I disagree on the '2' brackets. I would be honestly disappointed if people misread 2 dotted values in 3part measure for something else. ;) In the case of m.11, the hemiole of 3 quarters made it probably a bit hard to read. I would rather write a tuplet of dotted quarters in the first two beat, than a 'duplet' in the 3rd beat...
But in both alteration I would feel it would make the score harder to read. But this could be a personal preference...?

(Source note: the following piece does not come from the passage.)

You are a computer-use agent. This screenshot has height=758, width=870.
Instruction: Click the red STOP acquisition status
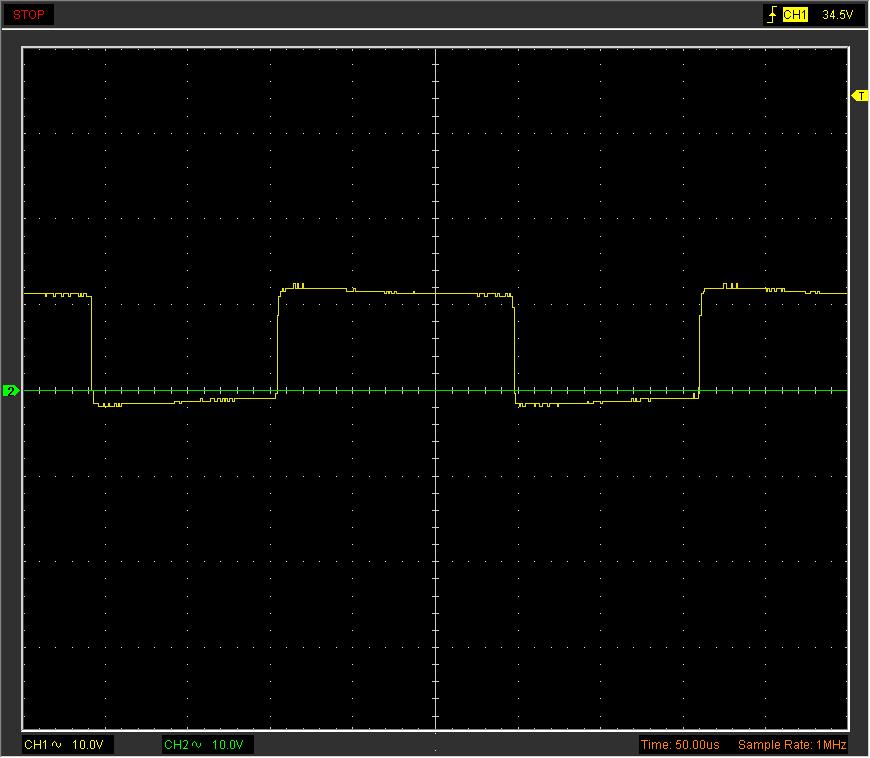pos(29,15)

You did not like the gaps. And you mention measure 9 and 2, I guess you mean the long notes before the con brio sections (in ms 9 en 22)?
I could alter the texture of the piano to have a more continuous movement, but as it is now I do not feel like these are the places that have gaps. I hate the Finale playback of ms 17 and 37 where the fermatas are played too slow. I am going to fix this, and maybe this will solve the general feeling of the gaps?
Anyway, thanks for your feedback, it's appreciated!
My piano teacher mentioned that you pay a teacher to criticize, and not praise, as praise is free. I'll just start with what I did not like about the piece - as there is probably nothing I should criticize :P

I agree with Simon's observation about stagnation. Here we have a scale that has symmetric properties; modes of limited transposition, if you will. It is very curious that in the first 4 bars we hear a fragment of the row, which is then elaborated on in like rhythms and intervals. And this whole sequence is repeated again, until we hear some motivic development in ms 9. foll. Then, at ms. 18, we hear the same melodic sequence, accompanied by a different key (E flat), and this leads off to a different development episode. It resembles classical ideals of development and phrasing; in particular, it reminds me of Mozart's sense of phrasing (although the variation over the tonal regions here is developed at much more depth, whereas with Mozart it's always tonic-V7-tonic-dominant). Thus structurally I see three occurrences of the principal theme: ms 5, 18 and 41 (which you have so cleverly marked with different accompaniments), and three distinct episodes, one which occurs twice (before ms 18 and after ms 18). The point is you literally repeat the theme and the episode at times, which may provide the sense of stagnation. On the other hand, it clearly underlines the structure introduced by the initial four bars, which is, again, very clever of you. My main grouse is that the piano is in parallel octaves with the voice in bars 5-8; surely you know better than to write something so crude and uninteresting as that.

Performance-wise I would suggest to use less pedal, though this is of course a matter of taste. Too wet, and too blur, for me.

I am sorry for not being able to provide feedback.